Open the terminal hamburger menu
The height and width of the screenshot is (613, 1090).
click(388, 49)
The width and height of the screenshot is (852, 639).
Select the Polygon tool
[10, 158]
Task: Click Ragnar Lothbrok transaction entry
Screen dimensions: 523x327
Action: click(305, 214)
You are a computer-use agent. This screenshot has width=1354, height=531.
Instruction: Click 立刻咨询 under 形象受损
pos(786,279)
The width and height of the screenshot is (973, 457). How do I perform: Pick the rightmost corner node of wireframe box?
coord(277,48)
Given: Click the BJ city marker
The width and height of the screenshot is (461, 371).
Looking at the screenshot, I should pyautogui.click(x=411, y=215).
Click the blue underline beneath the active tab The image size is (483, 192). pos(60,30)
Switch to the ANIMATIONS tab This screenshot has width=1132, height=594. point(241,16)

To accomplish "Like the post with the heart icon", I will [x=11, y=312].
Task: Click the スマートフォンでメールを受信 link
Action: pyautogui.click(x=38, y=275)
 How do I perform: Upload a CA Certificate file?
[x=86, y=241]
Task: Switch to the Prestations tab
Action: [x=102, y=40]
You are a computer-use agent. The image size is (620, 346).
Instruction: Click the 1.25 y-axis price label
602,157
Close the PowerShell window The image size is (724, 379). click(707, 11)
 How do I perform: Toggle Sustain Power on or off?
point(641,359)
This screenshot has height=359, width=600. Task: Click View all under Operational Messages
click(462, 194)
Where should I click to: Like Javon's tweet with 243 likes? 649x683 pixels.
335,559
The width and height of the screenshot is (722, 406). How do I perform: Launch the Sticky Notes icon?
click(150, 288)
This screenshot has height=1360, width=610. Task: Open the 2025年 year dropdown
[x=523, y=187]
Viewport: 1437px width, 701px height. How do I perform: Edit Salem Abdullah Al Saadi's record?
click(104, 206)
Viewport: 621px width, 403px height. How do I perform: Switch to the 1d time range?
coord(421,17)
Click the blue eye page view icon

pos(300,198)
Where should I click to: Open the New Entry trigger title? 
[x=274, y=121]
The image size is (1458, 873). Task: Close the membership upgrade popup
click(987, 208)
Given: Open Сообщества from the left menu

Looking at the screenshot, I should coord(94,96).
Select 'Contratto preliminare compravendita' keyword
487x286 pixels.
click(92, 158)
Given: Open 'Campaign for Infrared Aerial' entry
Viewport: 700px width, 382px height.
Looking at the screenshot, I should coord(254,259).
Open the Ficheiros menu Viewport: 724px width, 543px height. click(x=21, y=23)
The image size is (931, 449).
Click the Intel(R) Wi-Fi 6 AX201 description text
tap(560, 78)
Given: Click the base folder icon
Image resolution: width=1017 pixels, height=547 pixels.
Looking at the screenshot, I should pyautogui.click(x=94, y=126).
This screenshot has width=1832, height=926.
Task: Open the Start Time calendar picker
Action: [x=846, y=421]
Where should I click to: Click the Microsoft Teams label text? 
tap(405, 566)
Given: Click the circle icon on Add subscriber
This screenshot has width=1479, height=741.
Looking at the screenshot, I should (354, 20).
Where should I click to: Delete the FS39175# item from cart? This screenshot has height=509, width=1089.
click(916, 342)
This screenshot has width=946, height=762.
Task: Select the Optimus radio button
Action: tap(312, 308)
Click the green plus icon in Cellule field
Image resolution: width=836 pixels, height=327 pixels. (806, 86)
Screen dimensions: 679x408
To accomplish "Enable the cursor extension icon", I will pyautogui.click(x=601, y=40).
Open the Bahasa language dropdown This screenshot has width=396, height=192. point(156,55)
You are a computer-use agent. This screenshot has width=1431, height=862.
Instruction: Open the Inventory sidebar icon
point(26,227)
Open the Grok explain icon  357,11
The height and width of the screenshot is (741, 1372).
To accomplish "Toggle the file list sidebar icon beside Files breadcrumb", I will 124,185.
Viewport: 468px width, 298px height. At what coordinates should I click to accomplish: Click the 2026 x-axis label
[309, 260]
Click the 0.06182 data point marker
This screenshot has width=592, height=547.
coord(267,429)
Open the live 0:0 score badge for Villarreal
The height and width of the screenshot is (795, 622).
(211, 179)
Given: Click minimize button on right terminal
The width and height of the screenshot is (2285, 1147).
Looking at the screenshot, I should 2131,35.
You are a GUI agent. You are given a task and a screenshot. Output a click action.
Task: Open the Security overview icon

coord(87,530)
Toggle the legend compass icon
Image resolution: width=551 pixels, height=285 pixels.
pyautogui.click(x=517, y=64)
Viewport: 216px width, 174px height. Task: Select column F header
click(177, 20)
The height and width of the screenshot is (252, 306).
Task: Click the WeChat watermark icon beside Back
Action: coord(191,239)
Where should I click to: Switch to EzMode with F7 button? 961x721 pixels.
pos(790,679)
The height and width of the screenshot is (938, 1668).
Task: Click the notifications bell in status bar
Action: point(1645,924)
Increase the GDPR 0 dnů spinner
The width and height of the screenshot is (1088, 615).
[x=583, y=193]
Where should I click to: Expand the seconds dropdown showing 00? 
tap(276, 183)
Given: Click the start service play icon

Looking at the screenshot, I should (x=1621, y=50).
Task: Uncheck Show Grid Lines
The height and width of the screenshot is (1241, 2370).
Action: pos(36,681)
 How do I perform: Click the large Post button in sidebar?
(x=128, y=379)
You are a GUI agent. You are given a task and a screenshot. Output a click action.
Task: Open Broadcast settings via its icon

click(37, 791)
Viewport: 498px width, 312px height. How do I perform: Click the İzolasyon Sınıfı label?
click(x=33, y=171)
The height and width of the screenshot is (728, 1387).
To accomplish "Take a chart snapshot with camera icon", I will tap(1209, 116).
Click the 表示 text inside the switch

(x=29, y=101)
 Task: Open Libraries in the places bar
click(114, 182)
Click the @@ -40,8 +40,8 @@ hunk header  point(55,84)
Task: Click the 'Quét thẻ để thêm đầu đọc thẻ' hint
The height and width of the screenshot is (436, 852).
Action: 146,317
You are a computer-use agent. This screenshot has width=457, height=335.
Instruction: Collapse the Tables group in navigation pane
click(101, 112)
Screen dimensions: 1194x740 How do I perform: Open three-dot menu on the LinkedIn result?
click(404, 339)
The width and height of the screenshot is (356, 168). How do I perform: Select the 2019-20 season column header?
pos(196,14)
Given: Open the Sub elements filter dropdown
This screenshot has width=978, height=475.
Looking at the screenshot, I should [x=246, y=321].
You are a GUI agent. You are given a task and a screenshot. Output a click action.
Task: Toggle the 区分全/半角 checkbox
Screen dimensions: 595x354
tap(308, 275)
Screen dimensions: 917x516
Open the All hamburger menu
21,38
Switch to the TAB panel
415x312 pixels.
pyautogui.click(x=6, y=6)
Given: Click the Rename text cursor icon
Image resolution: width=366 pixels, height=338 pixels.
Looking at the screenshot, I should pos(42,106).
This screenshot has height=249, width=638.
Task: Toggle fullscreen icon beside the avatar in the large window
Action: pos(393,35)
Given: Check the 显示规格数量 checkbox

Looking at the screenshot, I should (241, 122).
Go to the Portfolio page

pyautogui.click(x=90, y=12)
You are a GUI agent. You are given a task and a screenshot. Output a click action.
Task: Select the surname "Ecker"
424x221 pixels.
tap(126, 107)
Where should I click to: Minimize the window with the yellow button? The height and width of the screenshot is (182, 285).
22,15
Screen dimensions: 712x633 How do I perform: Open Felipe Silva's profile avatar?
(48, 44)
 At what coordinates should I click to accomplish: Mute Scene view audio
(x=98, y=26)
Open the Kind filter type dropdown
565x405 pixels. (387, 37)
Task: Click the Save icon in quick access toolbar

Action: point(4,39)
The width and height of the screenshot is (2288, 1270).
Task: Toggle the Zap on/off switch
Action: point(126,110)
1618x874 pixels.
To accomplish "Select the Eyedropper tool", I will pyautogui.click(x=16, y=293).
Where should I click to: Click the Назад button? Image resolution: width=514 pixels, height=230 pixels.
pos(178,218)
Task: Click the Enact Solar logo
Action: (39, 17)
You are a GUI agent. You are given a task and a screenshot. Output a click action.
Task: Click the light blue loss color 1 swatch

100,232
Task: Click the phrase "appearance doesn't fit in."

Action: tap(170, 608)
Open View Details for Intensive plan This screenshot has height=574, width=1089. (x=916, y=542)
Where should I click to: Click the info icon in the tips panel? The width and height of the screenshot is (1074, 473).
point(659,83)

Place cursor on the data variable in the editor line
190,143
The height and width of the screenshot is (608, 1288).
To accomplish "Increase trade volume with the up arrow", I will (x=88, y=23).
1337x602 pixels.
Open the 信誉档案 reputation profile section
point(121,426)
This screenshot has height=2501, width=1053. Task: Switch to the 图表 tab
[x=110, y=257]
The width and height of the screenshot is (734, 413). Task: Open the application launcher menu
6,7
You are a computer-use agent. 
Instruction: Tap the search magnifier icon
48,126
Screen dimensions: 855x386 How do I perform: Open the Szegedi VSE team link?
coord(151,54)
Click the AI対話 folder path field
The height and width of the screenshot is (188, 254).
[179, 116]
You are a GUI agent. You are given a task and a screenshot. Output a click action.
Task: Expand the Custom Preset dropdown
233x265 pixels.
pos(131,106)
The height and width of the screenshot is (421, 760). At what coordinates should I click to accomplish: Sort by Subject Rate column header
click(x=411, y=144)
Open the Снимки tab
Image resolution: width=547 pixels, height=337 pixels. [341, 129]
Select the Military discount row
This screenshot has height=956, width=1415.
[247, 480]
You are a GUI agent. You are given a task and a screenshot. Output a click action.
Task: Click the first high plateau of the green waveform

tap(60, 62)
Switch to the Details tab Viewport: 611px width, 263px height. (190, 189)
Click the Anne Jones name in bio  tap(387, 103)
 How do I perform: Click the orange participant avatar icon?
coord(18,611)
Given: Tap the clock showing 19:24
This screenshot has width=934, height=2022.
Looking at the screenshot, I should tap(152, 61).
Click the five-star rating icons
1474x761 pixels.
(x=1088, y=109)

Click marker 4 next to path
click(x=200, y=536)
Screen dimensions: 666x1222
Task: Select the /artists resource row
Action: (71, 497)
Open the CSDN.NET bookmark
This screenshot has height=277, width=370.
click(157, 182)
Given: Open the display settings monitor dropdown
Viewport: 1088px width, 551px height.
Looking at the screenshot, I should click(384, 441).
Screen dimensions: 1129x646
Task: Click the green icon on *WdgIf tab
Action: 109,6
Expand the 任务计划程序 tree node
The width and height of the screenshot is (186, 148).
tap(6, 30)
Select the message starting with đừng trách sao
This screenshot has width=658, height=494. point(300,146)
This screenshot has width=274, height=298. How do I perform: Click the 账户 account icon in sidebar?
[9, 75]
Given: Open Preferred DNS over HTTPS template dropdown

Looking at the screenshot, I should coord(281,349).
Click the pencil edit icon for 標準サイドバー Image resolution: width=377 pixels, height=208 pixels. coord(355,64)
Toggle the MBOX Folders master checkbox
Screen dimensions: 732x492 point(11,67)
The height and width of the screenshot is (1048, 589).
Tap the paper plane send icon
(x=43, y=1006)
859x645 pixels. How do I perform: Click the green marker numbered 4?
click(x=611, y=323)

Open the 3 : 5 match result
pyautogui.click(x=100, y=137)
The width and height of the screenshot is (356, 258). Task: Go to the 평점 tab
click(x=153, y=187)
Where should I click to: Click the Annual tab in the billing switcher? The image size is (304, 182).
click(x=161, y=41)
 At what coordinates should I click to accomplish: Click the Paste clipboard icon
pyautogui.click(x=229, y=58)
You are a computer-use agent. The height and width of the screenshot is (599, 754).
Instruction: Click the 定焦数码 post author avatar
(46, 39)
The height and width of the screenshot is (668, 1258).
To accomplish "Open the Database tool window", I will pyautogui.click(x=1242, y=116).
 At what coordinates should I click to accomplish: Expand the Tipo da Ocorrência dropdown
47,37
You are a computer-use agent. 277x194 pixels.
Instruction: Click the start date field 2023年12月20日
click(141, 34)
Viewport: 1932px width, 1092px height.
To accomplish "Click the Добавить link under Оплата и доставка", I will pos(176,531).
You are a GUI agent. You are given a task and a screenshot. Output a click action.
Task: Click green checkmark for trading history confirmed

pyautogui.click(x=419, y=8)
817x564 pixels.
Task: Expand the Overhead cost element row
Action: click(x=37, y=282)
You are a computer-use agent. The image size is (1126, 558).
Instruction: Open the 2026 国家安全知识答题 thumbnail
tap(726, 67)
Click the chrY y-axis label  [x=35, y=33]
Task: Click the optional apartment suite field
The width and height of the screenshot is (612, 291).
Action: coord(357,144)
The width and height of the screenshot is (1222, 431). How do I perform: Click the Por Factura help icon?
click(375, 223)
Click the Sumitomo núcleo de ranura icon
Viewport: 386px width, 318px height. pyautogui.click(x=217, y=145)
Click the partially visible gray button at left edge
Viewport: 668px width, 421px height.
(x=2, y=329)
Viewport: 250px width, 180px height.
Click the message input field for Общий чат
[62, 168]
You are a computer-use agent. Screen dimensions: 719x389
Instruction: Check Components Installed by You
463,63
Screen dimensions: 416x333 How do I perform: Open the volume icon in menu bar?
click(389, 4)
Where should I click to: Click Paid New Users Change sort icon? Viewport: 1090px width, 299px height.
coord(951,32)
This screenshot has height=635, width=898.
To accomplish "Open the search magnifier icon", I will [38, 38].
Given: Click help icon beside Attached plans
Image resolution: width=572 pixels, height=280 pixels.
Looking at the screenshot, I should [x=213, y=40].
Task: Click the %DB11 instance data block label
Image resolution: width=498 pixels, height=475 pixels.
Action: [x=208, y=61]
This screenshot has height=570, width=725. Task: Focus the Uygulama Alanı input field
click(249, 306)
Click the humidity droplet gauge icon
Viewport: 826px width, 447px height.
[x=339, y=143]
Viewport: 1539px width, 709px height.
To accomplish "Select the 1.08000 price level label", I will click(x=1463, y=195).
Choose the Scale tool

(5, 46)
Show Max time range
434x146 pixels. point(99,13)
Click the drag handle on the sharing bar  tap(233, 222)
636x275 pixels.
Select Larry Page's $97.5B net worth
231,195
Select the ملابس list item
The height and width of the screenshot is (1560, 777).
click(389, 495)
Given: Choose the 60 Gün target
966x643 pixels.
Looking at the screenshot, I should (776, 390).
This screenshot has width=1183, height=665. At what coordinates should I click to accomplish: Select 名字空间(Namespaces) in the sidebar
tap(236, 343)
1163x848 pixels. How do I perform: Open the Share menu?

+---+

● **What is required**:
Rewrite the material from the line containing "Task: Click the Save" up to and including the line containing "point(121,426)" as a Markdown table with the columns Row and Line, numbering each row and leaving out blank lines.

● **Answer for the task**:
| Row | Line |
|---|---|
| 1 | Task: Click the Save icon in quick access toolbar |
| 2 | Action: point(4,39) |
| 3 | The width and height of the screenshot is (2288, 1270). |
| 4 | Task: Toggle the Zap on/off switch |
| 5 | Action: point(126,110) |
| 6 | 1618x874 pixels. |
| 7 | To accomplish "Select the Eyedropper tool", I will pyautogui.click(x=16, y=293). |
| 8 | Where should I click to: Click the Назад button? Image resolution: width=514 pixels, height=230 pixels. |
| 9 | pos(178,218) |
| 10 | Task: Click the Enact Solar logo |
| 11 | Action: (39, 17) |
| 12 | You are a GUI agent. You are given a task and a screenshot. Output a click action. |
| 13 | Task: Click the light blue loss color 1 swatch |
| 14 | 100,232 |
| 15 | Task: Click the phrase "appearance doesn't fit in." |
| 16 | Action: tap(170, 608) |
| 17 | Open View Details for Intensive plan This screenshot has height=574, width=1089. (x=916, y=542) |
| 18 | Where should I click to: Click the info icon in the tips panel? The width and height of the screenshot is (1074, 473). |
| 19 | point(659,83) |
| 20 | Place cursor on the data variable in the editor line |
| 21 | 190,143 |
| 22 | The height and width of the screenshot is (608, 1288). |
| 23 | To accomplish "Increase trade volume with the up arrow", I will (x=88, y=23). |
| 24 | 1337x602 pixels. |
| 25 | Open the 信誉档案 reputation profile section |
| 26 | point(121,426) |